Prime Minister Justin Trudeau says the first shipment of an oral COVID-19 pill is making its way across Canada but is no substitute for vaccination against the rapidly spreading virus.
The entire northern Quebec region of Nunavik is on “red alert” with more than half of its 14 Inuit communities struggling with high viral transmission.
Other provinces and territories are bracing for a peak in the pandemic’s fifth wave with hospitalizations beginning to level out.
The antiviral drug Paxlovid is meant to protect against hospitalization and death. Canada has purchased one million courses for delivery this year.
“It’s important to remember that this will be a powerful tool to continue to keep people from getting extremely sick but it needs to be used right,” Trudeau said Wednesday.
“It’s not a replacement for getting vaccinated, for wearing masks, for staying safe, for keeping your distance.”

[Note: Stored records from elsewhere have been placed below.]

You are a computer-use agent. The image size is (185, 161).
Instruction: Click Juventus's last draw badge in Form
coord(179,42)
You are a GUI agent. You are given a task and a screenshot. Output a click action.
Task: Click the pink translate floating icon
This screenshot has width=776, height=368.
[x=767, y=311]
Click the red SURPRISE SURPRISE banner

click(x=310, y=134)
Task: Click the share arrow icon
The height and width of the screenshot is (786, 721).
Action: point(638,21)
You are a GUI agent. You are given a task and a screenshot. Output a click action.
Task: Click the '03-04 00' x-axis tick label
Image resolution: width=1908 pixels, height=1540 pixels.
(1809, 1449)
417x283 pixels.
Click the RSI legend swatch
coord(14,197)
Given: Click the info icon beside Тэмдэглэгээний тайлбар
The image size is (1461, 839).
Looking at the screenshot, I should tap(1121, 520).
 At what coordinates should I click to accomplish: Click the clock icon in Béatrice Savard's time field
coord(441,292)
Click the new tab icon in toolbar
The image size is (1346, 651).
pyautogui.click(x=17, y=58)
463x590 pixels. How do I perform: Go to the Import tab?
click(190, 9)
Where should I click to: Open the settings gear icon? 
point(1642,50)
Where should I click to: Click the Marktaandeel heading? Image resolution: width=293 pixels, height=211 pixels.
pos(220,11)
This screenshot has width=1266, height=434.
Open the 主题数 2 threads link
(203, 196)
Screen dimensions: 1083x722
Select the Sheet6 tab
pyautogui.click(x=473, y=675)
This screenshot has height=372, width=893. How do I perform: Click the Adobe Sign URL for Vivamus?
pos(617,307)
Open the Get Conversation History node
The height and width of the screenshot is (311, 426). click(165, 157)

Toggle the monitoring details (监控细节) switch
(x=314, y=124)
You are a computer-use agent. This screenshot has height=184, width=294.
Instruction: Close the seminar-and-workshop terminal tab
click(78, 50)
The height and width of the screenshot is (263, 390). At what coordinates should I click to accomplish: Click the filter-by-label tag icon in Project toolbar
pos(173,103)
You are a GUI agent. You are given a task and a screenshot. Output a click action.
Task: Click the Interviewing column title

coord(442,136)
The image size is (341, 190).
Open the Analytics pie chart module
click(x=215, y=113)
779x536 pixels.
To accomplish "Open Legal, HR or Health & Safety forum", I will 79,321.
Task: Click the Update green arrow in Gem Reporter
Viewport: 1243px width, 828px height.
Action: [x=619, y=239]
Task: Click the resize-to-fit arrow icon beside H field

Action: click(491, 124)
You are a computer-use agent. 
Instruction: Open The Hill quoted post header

The Omicron variant-fuelled fifth wave appears to be peaking in some provinces, while others warn the worst is yet to come.
Quebec reported its lowest daily increase in COVID-19 hospitalizations with a rise of eight, bringing the total to 3,425 people in hospital. It also saw a slight decline in intensive care patients.
In Nunavik, a curfew is in effect and all non-essential public places are closed with private indoor gatherings banned.
Meanwhile, Ontario Health Minister Christine Elliott said there are “glimmers of hope” that COVID-19 cases will peak this month with hospitalization and intensive care admissions to follow.
The province recorded a small dip in the number of people with COVID-19 in hospital to 4,132 patients from 4,183, as intensive care patients rose by eight to 589. Fifty-nine new deaths were also reported.
Many types of Ontario businesses continue to be closed under public health restrictions, but Premier Doug Ford said to expect a “positive” announcement on measures later this week.
In British Columbia, some businesses are eligible for a financial boost from the province as they are forced to stay closed for at least another month to curb COVID-19 spread.
Places such as event venues, bars and nightclubs that don’t serve meals can now apply for grants of up to $20,000. Businesses that have been able to reopen can claim up to half that amount.
Manitoba’s top doctor said Wednesday the Omicron wave could peak soon, as the province logged a slight increase in hospitalizations and intensive care cases.
“Looking at other jurisdictions ... it would be reasonable to expect that peak in the near future if we maintain the same trajectory,” said Dr. Brent Roussin, adding “it’s a little early to consider.”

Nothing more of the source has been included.